Treatment with recombinant human activated protein C: one size does not fit all

Shorr and colleagues show that the effect of variable dose regimens of recombinant human activated protein C can achieve this therapeutic goal. Patients who were randomly assigned to a strategy in which administration of recombinant human activated protein C was adjusted to their endogenous protein C levels - and who thereby sometimes received higher doses of recombinant human activated protein C (that is, 30 or 36 μg/kg per hour compared with the usual dose of 24 μg/kg per hour) and for a longer duration - achieved 7% higher levels of protein C as compared with conventional treatment. Remarkably, the authors' results confirmed the finding that normalization of protein C levels within 7 days had a major impact on mortality (10.3% in patients with normalized protein C levels compared with 32.0% in patients who did not normalize).

One of the strengths of the study by Shorr and colleagues is that it is the first major clinical study investigating differential doses of recombinant human activated protein C. It is fair to say that dose-finding studies with recombinant human activated protein C are quite limited and that the currently used dose of 24 μg/kg per hour has been based on a plateau effect on D-dimer levels in a single phase II clinical trial [10]. It may well be that some patients with severe sepsis may need higher doses of activated protein C concentrate and for a duration longer than the standard 4-day schedule. The study by Shorr and colleagues demonstrates that this is not associated with an increase in major bleeding complications during the infusion period. As major bleeding is a concern in patients with severe sepsis and as recombinant human activated protein C has been shown to significantly (albeit, in absolute terms, very modestly) increase this risk [11], it is reassuring that the studied dose regimens in the RESPOND study did not clearly increase the bleeding rate.
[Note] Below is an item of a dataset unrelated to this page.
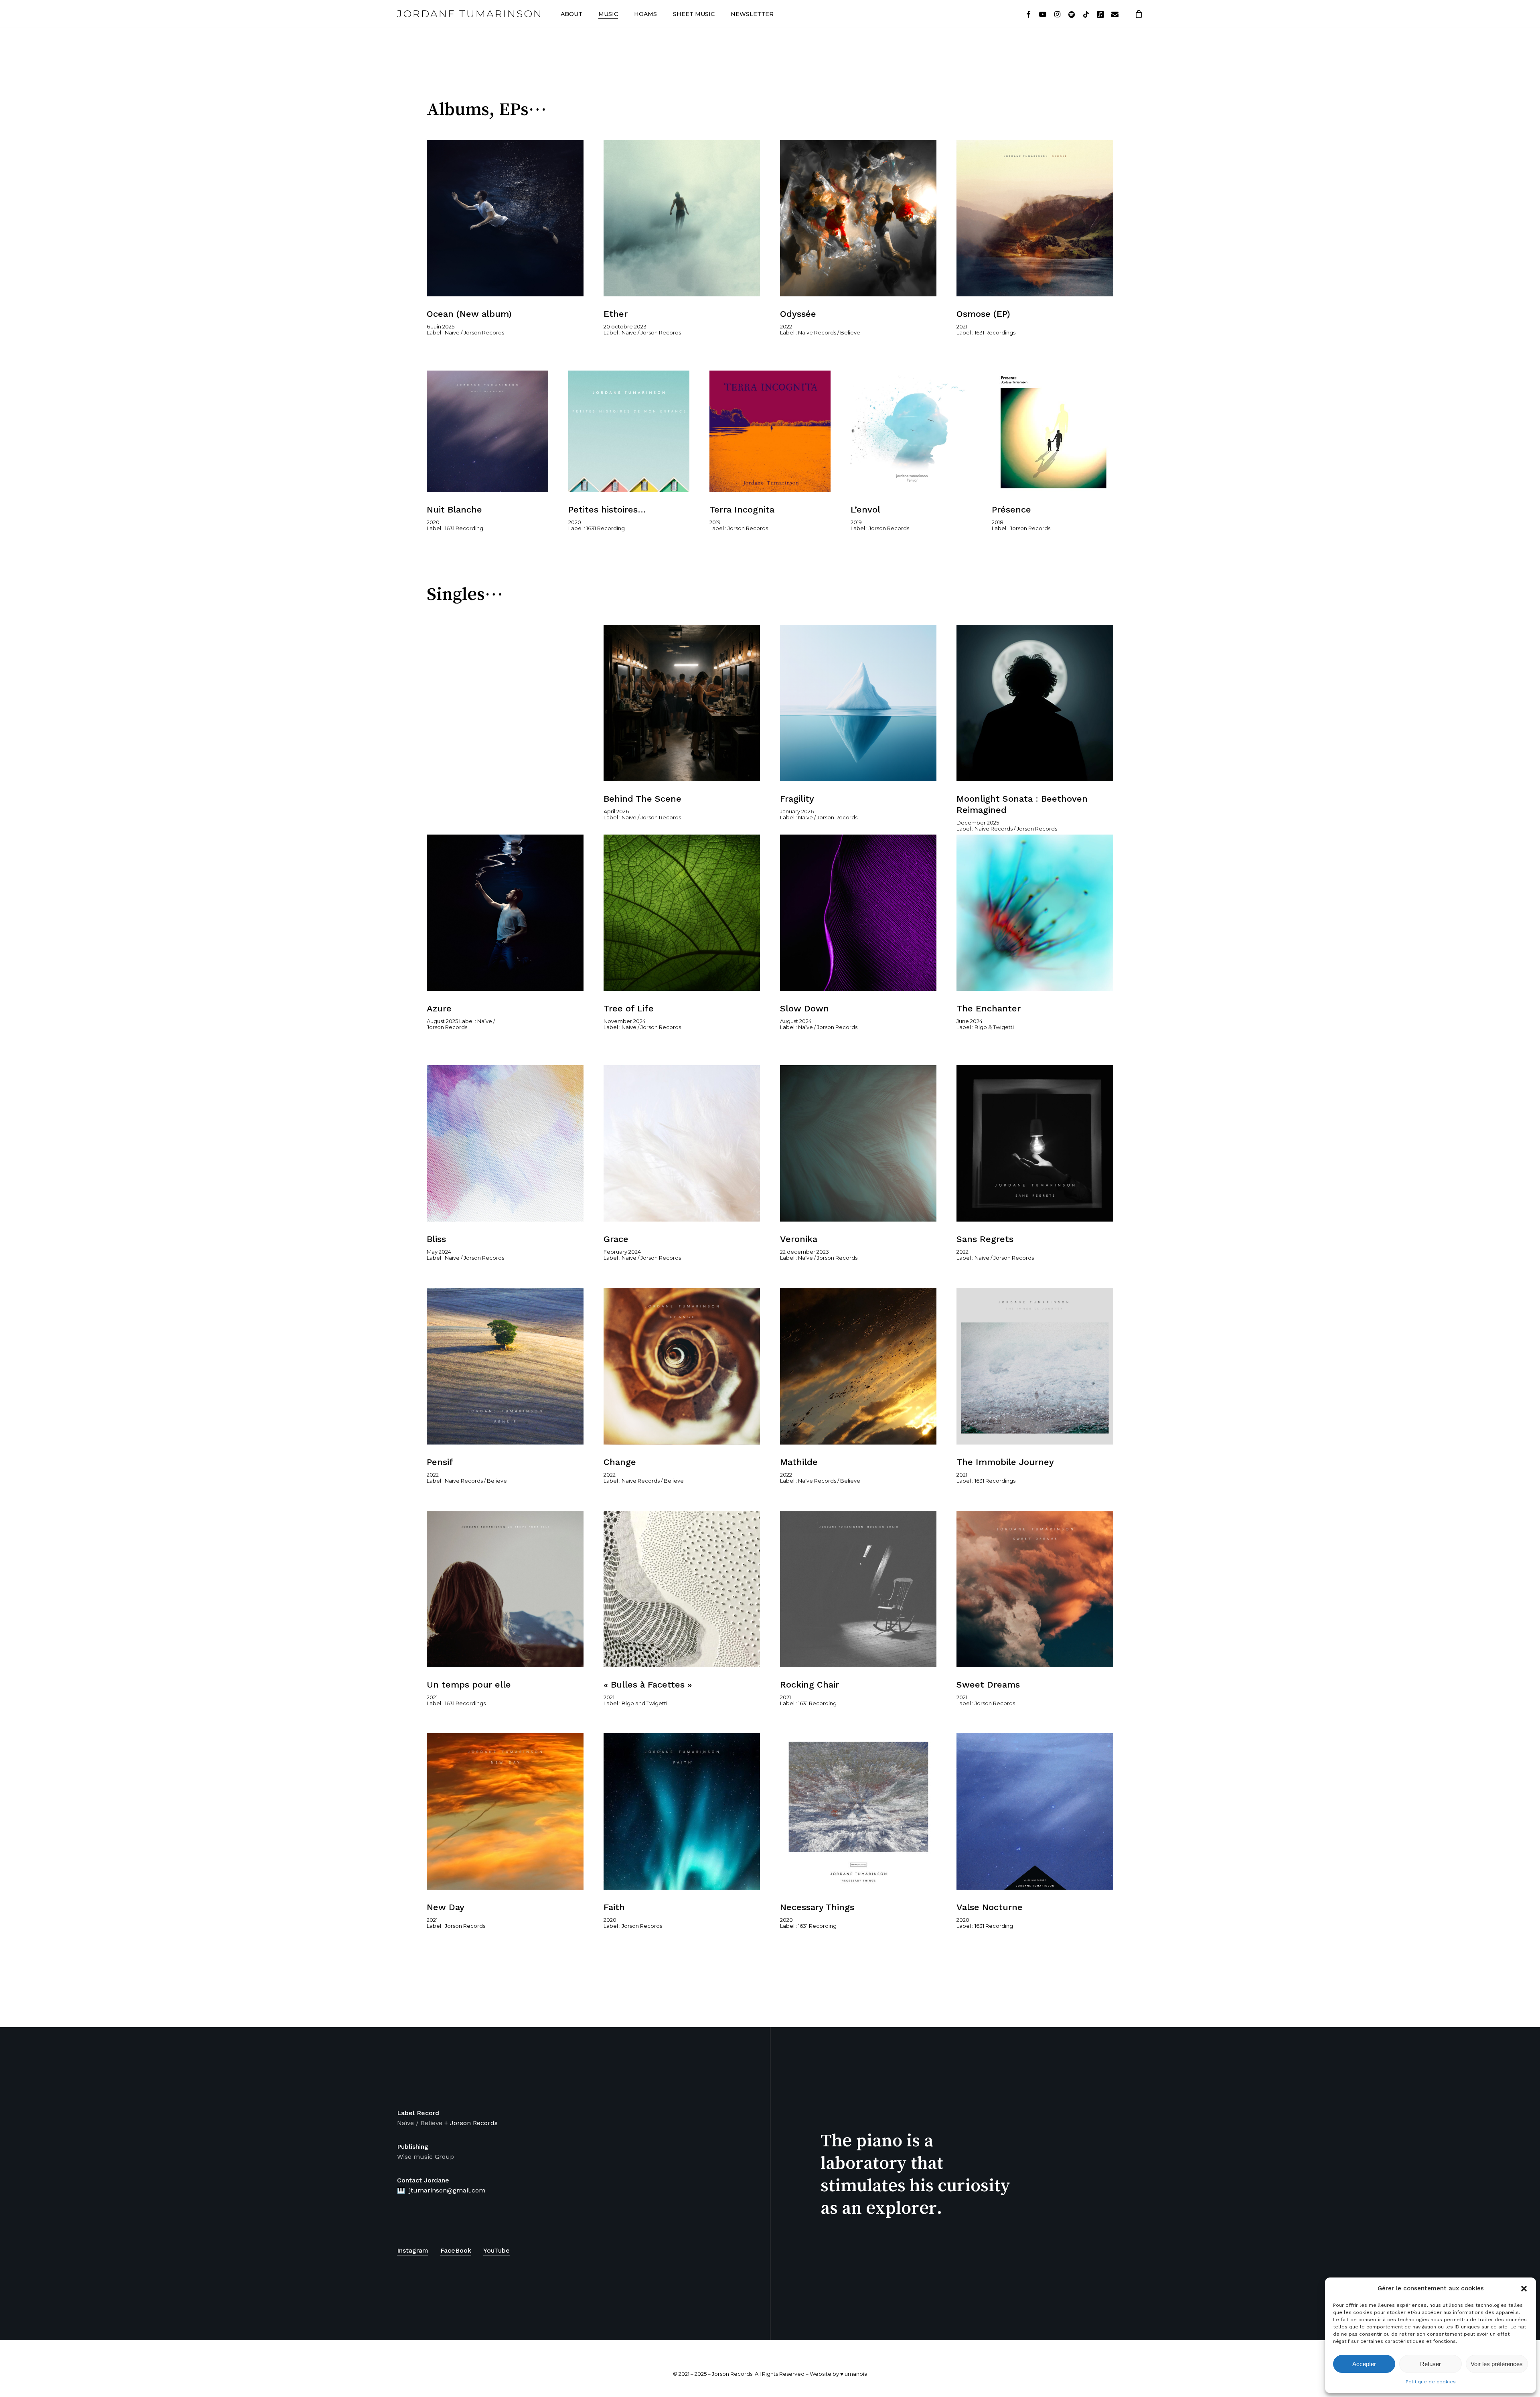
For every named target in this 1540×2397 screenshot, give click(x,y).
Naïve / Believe (419, 2123)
Rather than intensifying or prolonging the treatment with activated protein C, many clinicians have adopted the practice of terminating the administration of recombinant human activated protein C in patients who are admitted with severe sepsis but who demonstrate a rapid and significant improvement in their clinical condition. Although this seems to be a logical and cost-conscious measure, we need to realize that this practice is not supported by sound clinical trial data.

A limitation of the study by Shorr and colleagues is that focusing on zymogen protein C levels may ignore the fact that, in patients with severe sepsis, protein C activation may be markedly impaired. Indeed, a significant down-regulation of thrombomodulin, caused by proinflammatory cytokines such as tumor necrosis factor-alpha and interleukin-1, may occur in patients with severe sepsis, resulting in diminished protein C activation [2, 12]. It may well be that directly administering activated protein C will overcome this impaired activation and that plasma protein C levels will act as merely an easy-to-measure biomarker to guide this treatment. To further explore this issue, it would be interesting to perform a head-to-head comparison between administration of recombinant human activated protein C and zymogen protein C concentrate in patients with severe sepsis, looking at restoration of plasma levels of protein C but also at clinically relevant outcomes, such as organ dysfunction and mortality.

In conclusion, the RESPOND study shows that a differential approach to the administration of recombinant human activated protein C may result in a more effective normalization of protein C levels. It is tempting to speculate on the translation of these findings to better treatment outcome in patients with severe sepsis, but we need additional clinical studies that would demonstrate such an effect. In the meantime, it is clear that, in regard to activated protein C treatment in patients with sepsis, one size apparently does not fit all.